SOURCE EXTRACT:
+++++
Song Meaning
This isn't a recipe for food, but a chilling culinary metaphor for the creation of a suppressed people. The opening lines immediately establish a violent, historical process: "rape a people / simmer for centuries." This sets a tone of deep, generational trauma, where suffering is not a fleeting event but a slow, deliberate cooking. The "voice of drum" and "rhythm thirst" suggest a stolen or stifled cultural identity, a core element being "foiled" and "stifled again."
The lyrics then detail the ingredients of this oppressive concoction. "Pinch of pain / to rain of rage" speaks to the deliberate infusion of suffering that fuels a simmering anger. The "strains of blood" mixed "over slow fire" implies the forced mingling of diverse peoples, their very essence being cooked down until "energy burst / with rhythm thirst." This hints at an inevitable, explosive release born from prolonged subjugation.
+++++
DATA UNDER STUDY:
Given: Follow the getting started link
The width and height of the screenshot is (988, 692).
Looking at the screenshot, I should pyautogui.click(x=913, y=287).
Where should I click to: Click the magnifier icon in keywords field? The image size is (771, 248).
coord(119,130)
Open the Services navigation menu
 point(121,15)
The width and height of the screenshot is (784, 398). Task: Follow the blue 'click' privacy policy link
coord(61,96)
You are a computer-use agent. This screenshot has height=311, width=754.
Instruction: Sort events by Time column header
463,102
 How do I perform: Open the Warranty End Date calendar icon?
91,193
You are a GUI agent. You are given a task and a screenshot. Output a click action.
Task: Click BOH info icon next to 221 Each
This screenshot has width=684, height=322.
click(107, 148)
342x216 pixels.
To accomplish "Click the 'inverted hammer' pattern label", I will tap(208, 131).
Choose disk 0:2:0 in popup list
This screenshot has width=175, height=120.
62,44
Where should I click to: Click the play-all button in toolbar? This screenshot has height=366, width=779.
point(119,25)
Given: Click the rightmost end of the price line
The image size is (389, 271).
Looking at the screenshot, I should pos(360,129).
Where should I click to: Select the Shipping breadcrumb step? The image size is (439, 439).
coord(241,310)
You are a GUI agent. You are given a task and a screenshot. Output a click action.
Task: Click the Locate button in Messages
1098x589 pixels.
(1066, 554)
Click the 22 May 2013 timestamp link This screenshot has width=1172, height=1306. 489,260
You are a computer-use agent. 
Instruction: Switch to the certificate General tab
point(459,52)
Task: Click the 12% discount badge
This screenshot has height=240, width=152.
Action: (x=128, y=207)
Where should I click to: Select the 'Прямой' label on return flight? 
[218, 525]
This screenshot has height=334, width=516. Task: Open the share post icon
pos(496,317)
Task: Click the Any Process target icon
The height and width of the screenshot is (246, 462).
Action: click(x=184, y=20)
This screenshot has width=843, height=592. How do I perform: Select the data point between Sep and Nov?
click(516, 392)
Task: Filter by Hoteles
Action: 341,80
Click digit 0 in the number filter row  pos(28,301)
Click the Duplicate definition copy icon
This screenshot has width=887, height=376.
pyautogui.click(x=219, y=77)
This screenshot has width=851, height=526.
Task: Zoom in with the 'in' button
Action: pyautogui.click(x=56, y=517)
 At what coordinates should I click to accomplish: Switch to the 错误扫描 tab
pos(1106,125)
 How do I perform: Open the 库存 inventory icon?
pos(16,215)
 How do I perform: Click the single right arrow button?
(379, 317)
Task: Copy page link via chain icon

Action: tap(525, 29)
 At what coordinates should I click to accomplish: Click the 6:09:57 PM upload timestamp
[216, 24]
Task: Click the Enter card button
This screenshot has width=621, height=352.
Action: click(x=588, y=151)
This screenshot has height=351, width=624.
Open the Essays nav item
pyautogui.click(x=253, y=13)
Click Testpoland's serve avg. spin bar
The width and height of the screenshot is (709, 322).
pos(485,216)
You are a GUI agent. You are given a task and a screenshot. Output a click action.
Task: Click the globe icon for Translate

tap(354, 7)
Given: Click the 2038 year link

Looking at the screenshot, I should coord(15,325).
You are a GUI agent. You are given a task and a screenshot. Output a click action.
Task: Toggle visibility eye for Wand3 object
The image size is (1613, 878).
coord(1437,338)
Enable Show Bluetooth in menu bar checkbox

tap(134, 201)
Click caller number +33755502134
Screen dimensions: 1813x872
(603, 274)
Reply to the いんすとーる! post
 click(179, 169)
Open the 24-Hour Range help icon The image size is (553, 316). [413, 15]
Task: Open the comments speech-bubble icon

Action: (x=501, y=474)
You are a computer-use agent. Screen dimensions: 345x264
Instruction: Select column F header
+++++
INSTRUCTIONS:
(1) Decide whether each statement agrees with the song-meaning commentary. Answer yes or no for each, and quote the words of the commentary that decide it.
(a) The lyrics are read as a recipe for food.
(b) The opening lines establish a violent, historical process.
(c) Suffering is described as a fleeting event.
(2) Carry on the song-meaning commentary from its final sentence.
The data has no connection to the song-meaning commentary.

PER-TASK OUTPUTS:
(1)
(a) No: "This isn't a recipe for food, but a chilling culinary metaphor for the creation of a suppressed people."
(b) Yes: "The opening lines immediately establish a violent, historical process"
(c) No: "where suffering is not a fleeting event but a slow, deliberate cooking"

(2)
The latter half shifts to the physical construction of the means of expression and resistance. "Cut bamboo and cure / whip well like hell" could reference the creation of instruments or tools, prepared with intense force. The "sound from dustbin" and "pound handful biscuit tin" suggest resourcefulness, finding rhythm and voice from discarded materials, a testament to resilience. This makeshift music is then "cover[ed] down in shanty town," left to ferment in marginalized communities.
The final lines, "when ready will explode," deliver a powerful, ominous conclusion. The entire process, from historical violation to the creation of a new, potent cultural force from hardship, is building towards an inevitable eruption. It's a potent depiction of how oppression, when prolonged and layered with pain and stolen identity, can forge an unstoppable, explosive resistance.